Renee Clark, who advises industrial engineering faculty members’ online efforts in the Swanson School of Engineering, has seen online-only classes boost course participation.

Whether they are now using the chat window or literally speaking up, “I think students are liking the interactivity,” says Clark, director of assessment in the Engineering Education Research Center and the industrial engineering department.

About 15 faculty have volunteered to let her observe their classes, even outside IE, and she has seen students boost their interaction both during lectures and in Zoom chats. It doesn’t hurt that some classes are giving bonus points to students who participate in this manner. Clark sees the online environment as providing “ways we can get students to think and to speak up.”

Faculty using flipped classrooms, where watching lectures and doing readings are the homework assignments while solving problems together is the main classroom activity, have had very positive results in online forums, she reports. There, students work on problems as groups while instructors and TAs switch among the Zoom breakout rooms.

Sometimes, Clark found, high-tech can make things better in more obvious ways. A mechanical engineering class that literally needs to know the nuts and bolts — down to their threads — was improved when the faculty member purchased a document camera to take close-up photos as a substitute for in-person contact with materials.
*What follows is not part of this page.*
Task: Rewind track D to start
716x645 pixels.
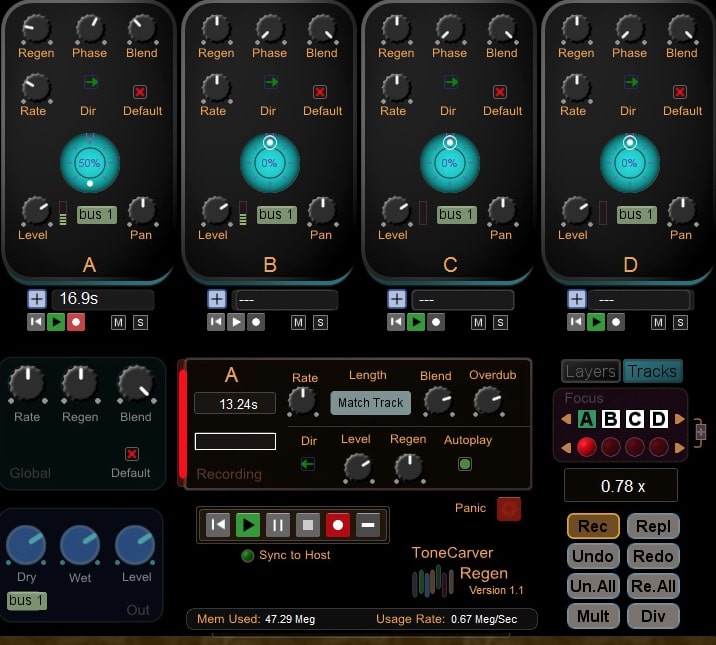Action: (x=576, y=322)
“I didn’t try getting fancy in the spring,” Clark says of her own class. Instead, she says, “I tried a little bit more to be compassionate and trust them, especially with exams.”
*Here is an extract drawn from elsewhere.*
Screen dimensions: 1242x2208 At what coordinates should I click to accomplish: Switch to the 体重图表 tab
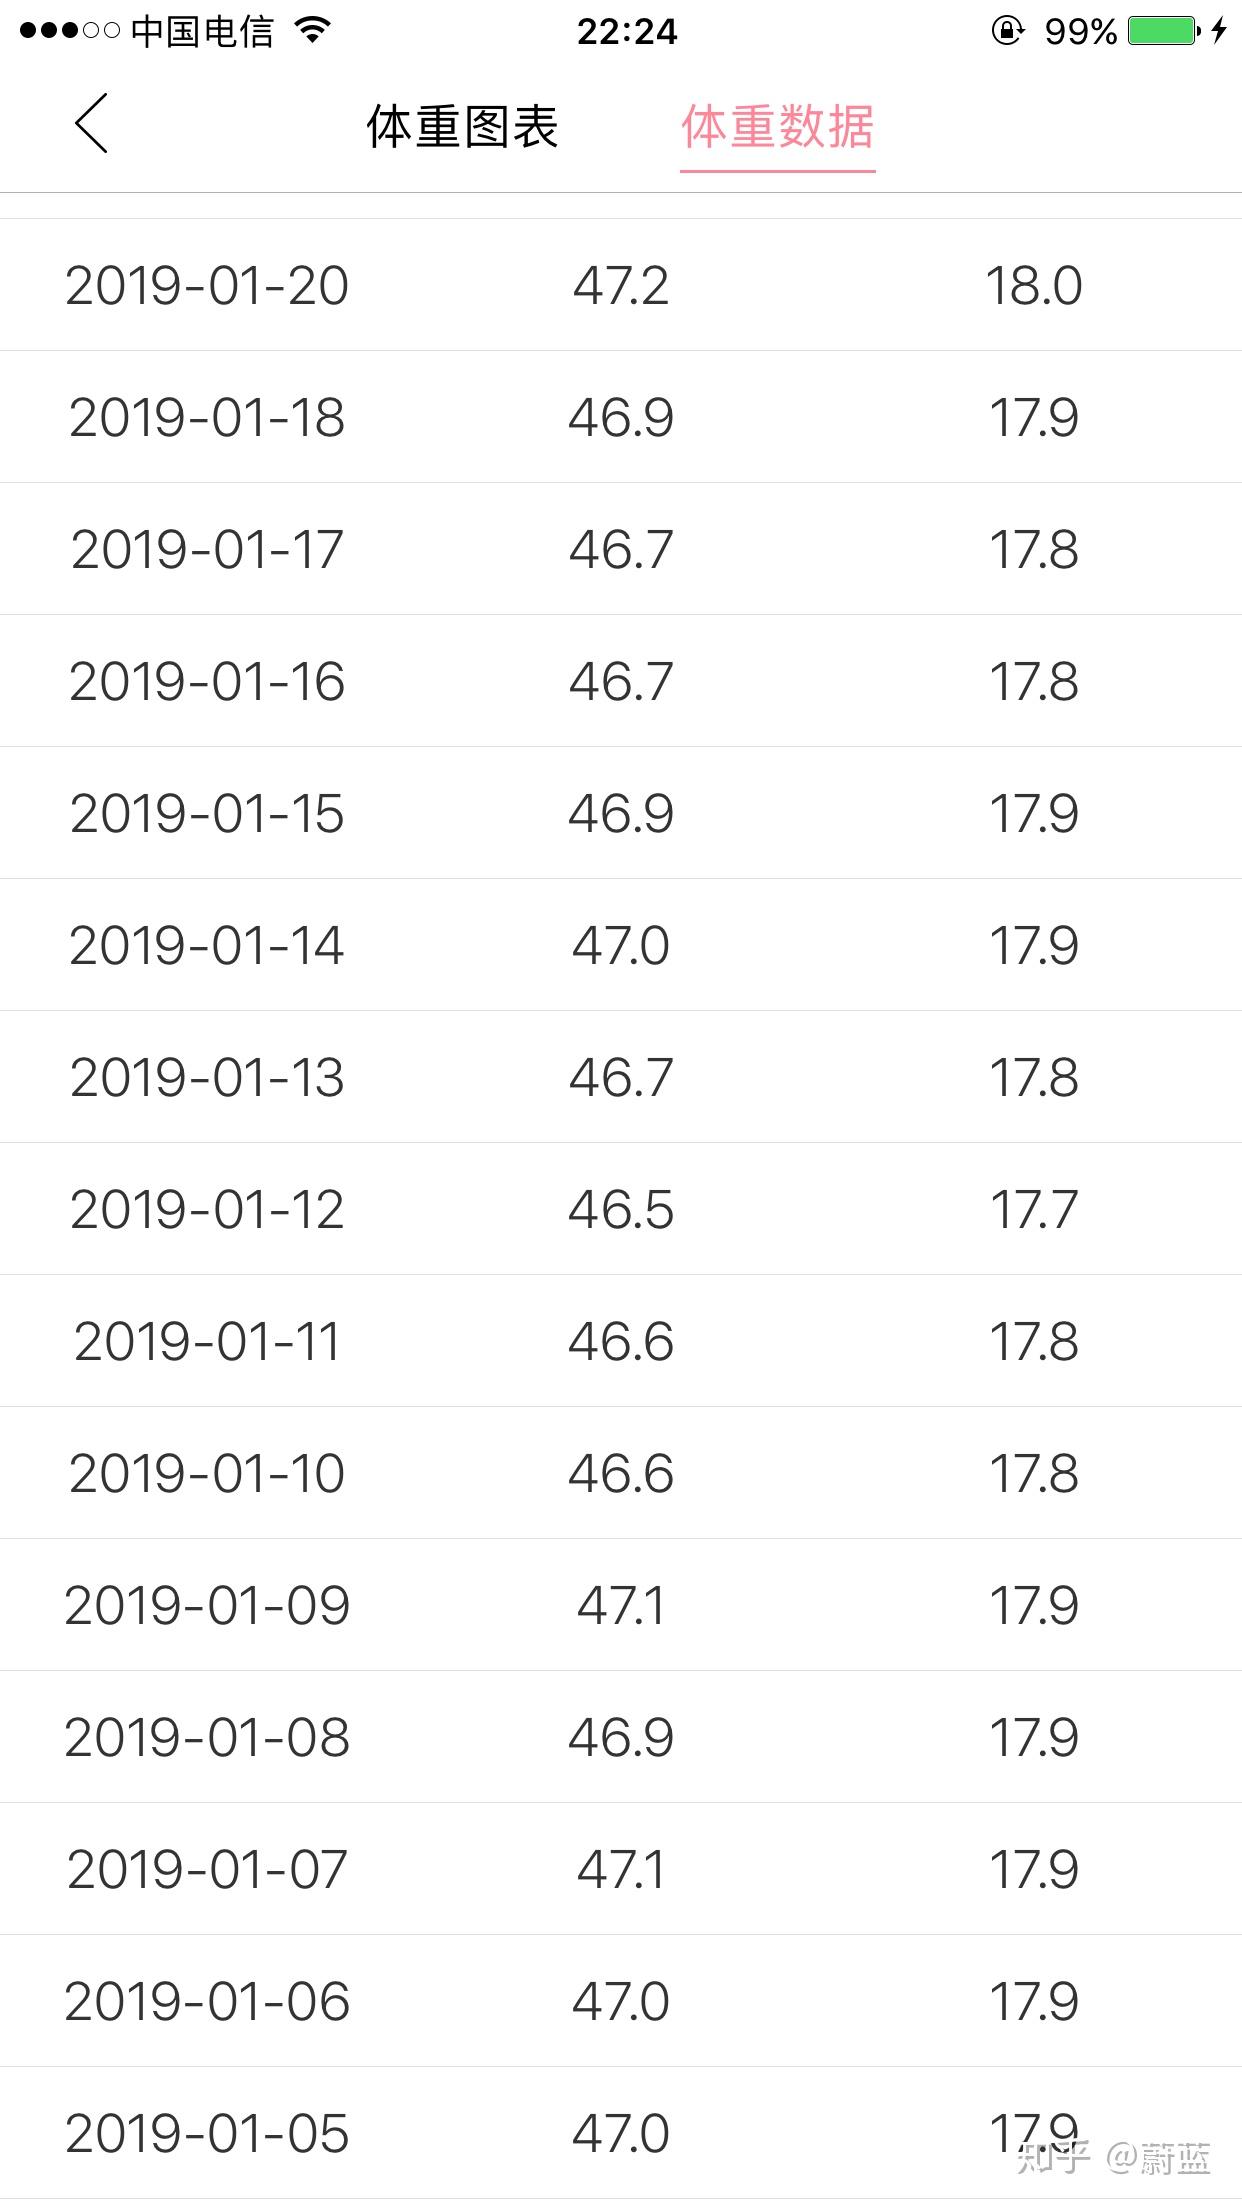[462, 127]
To turn in their final exam results, students were asked to scan or take a photo of their completed papers, due an hour after assignment. “In the world we’re living in today … I said this to my students in the spring — if there’s any time to follow an honor code, now is that time to do it. Let’s do this out of respect to everybody.”

Overall, she concluded, it is helpful to “put students at ease in this new environment” — tell them “‘just be more honest with me,’ whether struggling with motivation, with the lesson, or with online instruction. It’s kind of nice when you do choose to trust students and they were really honest with you … and you see them come through in the end.”